A friend dropped me a message yesterday to ask if I’d like three compost bins. I rarely say no to offers of free stuff for the garden so I said I could go to pick them up today. Imagine my delight when I realised that two of them at least are 600 litre bins. That’s quite a bit larger than your standard dalek bin so I was thrilled.

Once I’d lugged them down to the vegetable garden I put one together. It was something of a conundrum at first, but luckily I found the instructions on the internet, thanks to an Ecosia search. I then started moving compost into it.

Compost turned into one of the ‘new’ bins.

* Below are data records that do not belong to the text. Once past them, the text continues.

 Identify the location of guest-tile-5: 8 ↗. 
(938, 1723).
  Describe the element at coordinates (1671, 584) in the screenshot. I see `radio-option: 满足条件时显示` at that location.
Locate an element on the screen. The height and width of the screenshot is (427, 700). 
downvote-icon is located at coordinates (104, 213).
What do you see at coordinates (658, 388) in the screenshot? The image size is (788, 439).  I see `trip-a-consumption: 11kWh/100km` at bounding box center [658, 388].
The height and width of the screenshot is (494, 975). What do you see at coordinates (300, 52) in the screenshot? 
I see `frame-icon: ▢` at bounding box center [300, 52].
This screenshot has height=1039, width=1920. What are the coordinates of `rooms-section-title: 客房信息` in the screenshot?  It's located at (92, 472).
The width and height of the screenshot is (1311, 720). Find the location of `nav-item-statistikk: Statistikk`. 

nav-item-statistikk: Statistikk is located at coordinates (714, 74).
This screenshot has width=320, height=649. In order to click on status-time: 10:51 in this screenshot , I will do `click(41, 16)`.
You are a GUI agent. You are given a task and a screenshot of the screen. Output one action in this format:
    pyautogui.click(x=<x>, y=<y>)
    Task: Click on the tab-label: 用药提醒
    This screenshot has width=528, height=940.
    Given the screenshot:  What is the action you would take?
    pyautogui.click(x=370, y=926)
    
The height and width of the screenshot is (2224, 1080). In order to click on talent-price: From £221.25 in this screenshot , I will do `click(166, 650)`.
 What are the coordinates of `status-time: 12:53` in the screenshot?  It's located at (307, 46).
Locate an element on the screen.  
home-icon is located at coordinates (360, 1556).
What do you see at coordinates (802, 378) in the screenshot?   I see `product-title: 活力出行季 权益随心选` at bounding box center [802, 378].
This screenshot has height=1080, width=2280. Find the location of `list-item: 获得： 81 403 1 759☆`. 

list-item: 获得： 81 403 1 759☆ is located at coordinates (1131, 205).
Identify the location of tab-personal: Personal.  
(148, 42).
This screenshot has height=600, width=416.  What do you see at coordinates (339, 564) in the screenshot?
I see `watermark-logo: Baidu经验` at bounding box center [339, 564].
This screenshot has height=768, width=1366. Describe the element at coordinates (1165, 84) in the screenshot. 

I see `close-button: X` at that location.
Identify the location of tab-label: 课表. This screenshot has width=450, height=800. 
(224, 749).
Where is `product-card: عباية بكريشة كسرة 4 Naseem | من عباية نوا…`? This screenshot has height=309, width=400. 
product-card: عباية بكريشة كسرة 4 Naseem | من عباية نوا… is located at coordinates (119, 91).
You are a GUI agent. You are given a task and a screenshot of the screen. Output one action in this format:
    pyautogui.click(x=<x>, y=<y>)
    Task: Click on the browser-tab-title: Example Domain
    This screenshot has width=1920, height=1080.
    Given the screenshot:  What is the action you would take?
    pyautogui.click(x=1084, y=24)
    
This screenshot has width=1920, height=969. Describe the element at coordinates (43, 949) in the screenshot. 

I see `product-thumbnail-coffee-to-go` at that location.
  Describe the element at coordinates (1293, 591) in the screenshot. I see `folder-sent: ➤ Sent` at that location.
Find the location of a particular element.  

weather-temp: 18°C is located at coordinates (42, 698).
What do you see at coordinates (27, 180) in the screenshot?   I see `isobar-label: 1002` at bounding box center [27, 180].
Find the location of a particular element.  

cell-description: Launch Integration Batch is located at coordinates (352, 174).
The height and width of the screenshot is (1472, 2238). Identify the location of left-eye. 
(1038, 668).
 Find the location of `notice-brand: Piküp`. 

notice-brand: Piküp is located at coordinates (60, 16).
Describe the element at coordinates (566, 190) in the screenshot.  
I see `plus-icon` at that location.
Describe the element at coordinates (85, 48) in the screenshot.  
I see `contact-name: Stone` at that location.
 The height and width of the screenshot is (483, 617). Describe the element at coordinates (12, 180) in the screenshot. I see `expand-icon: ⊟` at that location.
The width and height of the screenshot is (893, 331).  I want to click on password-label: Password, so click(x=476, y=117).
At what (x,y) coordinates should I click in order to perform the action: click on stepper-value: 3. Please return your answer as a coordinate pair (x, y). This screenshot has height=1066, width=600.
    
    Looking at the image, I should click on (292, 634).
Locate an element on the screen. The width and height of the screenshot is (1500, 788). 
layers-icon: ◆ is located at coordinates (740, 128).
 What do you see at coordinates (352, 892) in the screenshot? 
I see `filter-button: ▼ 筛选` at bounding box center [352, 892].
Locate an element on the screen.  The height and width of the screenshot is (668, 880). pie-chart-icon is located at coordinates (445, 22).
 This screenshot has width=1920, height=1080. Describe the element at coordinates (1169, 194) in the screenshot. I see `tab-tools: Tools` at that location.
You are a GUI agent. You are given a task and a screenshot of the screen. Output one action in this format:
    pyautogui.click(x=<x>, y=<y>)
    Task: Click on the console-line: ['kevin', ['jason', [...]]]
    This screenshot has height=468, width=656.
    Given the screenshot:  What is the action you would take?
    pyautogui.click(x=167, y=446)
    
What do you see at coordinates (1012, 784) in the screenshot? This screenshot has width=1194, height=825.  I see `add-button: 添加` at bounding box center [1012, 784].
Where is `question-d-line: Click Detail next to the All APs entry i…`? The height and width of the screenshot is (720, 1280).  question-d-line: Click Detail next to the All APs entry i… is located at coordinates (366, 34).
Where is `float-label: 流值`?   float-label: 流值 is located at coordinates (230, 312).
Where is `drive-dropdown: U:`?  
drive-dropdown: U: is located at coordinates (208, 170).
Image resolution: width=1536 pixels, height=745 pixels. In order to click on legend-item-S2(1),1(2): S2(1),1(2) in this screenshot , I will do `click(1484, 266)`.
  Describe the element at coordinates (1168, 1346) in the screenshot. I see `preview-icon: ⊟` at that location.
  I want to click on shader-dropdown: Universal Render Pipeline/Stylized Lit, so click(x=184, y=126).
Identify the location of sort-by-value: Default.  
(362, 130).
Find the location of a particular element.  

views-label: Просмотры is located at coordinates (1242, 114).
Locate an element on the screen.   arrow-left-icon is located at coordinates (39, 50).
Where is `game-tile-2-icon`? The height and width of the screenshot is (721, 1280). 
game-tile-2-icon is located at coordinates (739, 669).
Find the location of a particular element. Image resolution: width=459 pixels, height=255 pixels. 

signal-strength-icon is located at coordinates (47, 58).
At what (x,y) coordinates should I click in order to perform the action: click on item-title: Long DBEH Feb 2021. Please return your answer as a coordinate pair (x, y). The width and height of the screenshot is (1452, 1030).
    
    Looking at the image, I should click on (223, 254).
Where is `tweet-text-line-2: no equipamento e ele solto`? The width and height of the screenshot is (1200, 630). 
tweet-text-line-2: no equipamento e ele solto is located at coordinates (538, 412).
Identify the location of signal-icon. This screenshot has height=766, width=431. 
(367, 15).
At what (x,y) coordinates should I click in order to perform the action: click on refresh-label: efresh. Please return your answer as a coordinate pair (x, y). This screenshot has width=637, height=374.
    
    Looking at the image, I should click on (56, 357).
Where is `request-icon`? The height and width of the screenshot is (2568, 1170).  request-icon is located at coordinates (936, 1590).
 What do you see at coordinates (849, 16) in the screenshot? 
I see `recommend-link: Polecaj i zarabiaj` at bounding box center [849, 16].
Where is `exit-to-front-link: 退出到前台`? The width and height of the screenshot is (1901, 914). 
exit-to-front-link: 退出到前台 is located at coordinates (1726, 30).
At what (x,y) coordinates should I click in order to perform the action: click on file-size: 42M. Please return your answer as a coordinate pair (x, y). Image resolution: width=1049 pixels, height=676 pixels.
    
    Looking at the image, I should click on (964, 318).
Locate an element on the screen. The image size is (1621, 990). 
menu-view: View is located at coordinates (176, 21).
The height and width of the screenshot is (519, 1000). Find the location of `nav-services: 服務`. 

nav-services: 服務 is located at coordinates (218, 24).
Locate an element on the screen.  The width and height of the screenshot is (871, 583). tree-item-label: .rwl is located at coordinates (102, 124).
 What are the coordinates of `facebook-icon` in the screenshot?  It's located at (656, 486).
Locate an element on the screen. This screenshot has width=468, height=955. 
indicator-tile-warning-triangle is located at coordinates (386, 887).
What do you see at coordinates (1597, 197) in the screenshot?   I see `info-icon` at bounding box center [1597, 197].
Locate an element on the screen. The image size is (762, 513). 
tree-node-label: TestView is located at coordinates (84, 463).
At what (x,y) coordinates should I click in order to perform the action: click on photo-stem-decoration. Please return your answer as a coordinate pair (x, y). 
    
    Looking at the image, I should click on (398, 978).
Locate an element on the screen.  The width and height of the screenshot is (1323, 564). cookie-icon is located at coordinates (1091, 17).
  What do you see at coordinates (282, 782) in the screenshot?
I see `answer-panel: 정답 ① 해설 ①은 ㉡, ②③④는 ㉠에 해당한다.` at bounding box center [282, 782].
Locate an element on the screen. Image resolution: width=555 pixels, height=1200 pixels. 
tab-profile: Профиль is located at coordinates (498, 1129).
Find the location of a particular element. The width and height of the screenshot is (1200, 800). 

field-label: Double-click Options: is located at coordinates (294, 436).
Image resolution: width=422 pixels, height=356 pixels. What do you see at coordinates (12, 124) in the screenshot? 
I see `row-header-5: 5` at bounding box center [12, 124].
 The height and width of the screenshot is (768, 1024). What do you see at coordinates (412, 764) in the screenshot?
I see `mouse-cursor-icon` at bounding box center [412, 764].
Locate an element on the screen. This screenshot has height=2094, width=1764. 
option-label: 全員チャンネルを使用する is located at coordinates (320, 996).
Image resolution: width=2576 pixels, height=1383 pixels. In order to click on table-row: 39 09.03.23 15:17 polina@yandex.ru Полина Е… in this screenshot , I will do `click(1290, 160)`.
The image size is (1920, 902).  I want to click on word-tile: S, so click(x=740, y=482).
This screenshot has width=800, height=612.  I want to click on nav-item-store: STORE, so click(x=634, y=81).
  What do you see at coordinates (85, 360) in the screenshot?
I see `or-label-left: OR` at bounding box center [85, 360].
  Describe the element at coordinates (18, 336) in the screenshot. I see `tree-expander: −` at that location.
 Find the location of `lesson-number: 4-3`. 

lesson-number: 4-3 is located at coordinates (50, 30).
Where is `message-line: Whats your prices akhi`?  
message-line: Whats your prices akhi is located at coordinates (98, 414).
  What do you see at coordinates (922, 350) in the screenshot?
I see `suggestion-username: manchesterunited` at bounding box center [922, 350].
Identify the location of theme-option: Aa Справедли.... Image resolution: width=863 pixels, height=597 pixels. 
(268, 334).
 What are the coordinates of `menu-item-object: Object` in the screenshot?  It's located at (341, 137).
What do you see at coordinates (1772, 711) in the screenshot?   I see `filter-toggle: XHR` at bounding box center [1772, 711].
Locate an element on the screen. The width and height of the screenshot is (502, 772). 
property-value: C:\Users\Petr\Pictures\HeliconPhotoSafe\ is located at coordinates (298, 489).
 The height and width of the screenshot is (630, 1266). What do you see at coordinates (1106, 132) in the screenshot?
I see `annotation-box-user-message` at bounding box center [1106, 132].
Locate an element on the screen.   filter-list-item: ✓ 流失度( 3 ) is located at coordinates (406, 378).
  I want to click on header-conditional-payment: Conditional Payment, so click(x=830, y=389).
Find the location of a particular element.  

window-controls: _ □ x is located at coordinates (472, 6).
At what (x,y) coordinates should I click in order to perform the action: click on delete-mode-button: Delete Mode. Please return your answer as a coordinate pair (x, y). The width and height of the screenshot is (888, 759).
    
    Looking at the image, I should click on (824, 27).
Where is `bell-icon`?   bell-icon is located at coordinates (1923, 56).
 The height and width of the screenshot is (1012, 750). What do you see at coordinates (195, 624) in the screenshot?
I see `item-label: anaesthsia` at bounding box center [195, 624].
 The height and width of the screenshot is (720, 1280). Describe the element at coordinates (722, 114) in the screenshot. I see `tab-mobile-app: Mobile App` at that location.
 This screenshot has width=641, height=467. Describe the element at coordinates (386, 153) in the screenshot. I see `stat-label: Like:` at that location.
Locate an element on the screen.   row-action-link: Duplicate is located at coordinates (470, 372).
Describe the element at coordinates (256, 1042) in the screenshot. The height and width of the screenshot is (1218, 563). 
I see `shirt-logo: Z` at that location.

With the ‘new’ bin on the right

If you’ve ever turned or moved compost you’ll know that it’s damned hard work and I gave up once the bin was three-quarters full. I was on the brink of sloping off for a cup of tea and a rest when I remembered a BBC Outlook podcast I’d heard recently. In it a young man who had taught himself to play piano on a paper keyboard said ‘you can always do a bit more than you think you can’. So with his words ringing in my ears I made up the next bin and began to fill that from my current palette heaps too.

Two bins in place. Once the third one is made up I’ll be able to move all the rubbish and the other two open compost piles away completely.

Compost nearly gone from one bay.

I haven’t finished. I’m 67 for heaven’s sake and I’ve put on more weight than I care to think about over Christmas and New Year. However, I’m thrilled to bits with my free bins. They’re going to make compost-making a whole lot tidier and better organised. Tomorrow I intend making up the third bin and dismantling the current messy palette bays.

Thanks for passing the bins on to me Katie & Gordon. I’ll make good use of them.

Homemade compost is producing some monster cauliflowers. Look at the size of this.

This is one cauliflower. The curd is still only the size of my hand and has a way to go, but if the leaves are anything to go by it will be huge. Gloves for scale.

These cauliflowers are self-blanching. The inner leaves twist into a coil and cover the central head - the curd - to keep it out of the glare of the sun and keeping it white. This one is still tiny and won’t be ready for a few weeks yet.